Getting a contractors license as an LLC in California
Before receiving a license, the limited liability company must provide proof of two assets:
- liability insurance worth $1,000,000 to $5,000,000 (depending on the number of employees that work for the company)
- a $100,000 surety bond (in addition to the $12,500 bond already required of all contractor licensees in the state)
The bill mandates the CSLB to begin processing LLC contractors license applications by January 1, 2012, although some stakeholders are urging for an earlier deadline due to the potential economic impact. The state’s Franchise Tax Board estimates that the bill will produce an additional $8.4 million for the state’s revenue.
Getting a surety bond as an LLC contractor in California
Getting a surety bond as an LLC does not protect your assets as some professionals might assume. The surety bond will essentially hold an LLC contractor accountable for any errors he may make in regard to his professional work. According to the language found in SB 392, the $100,000 surety bond requirement was established to benefit “workers relative to payment of wages and fringe benefits will ensure that workers are protected despite the absence of case law dealing with limited liability companies.” Thus, the surety bond will essentially protect the employees of the limited liability company.
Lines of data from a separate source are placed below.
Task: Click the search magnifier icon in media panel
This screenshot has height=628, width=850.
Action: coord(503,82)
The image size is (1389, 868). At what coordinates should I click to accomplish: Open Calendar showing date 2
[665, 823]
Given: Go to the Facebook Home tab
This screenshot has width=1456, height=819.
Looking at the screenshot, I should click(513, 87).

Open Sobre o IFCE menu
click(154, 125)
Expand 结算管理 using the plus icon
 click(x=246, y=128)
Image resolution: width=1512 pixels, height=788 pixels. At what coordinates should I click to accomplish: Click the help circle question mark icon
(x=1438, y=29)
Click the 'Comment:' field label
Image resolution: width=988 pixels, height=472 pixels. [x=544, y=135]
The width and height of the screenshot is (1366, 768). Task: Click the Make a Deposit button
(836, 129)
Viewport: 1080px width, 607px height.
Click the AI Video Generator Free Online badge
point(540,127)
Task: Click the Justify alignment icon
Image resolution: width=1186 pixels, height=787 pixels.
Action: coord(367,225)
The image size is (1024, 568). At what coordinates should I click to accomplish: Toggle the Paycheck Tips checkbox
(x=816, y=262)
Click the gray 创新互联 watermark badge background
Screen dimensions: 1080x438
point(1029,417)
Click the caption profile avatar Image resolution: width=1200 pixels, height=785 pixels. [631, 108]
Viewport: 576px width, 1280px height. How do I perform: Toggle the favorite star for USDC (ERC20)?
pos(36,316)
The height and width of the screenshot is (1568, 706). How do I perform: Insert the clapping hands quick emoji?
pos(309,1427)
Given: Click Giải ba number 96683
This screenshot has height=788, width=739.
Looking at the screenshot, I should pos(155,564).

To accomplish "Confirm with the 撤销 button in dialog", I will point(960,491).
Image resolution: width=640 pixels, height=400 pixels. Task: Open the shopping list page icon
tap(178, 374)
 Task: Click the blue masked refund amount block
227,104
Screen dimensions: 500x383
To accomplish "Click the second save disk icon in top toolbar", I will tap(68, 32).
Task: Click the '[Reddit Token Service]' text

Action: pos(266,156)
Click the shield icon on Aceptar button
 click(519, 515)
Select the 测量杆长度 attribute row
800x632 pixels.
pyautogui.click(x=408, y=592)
When applying for a California contractor bond as an LLC, you’ll need to have the financial records of all owners/managers on hand. You may also need to include a copy of your business’s articles of organization/incorporation to help validate the legitimacy of your enterprise to your surety provider. When submitting the actual surety bond you will need to list the true full name of the limited liability partnership/company as well as any “doing business as” name(s), as government agencies reject surety bonds with inaccurate principal designations.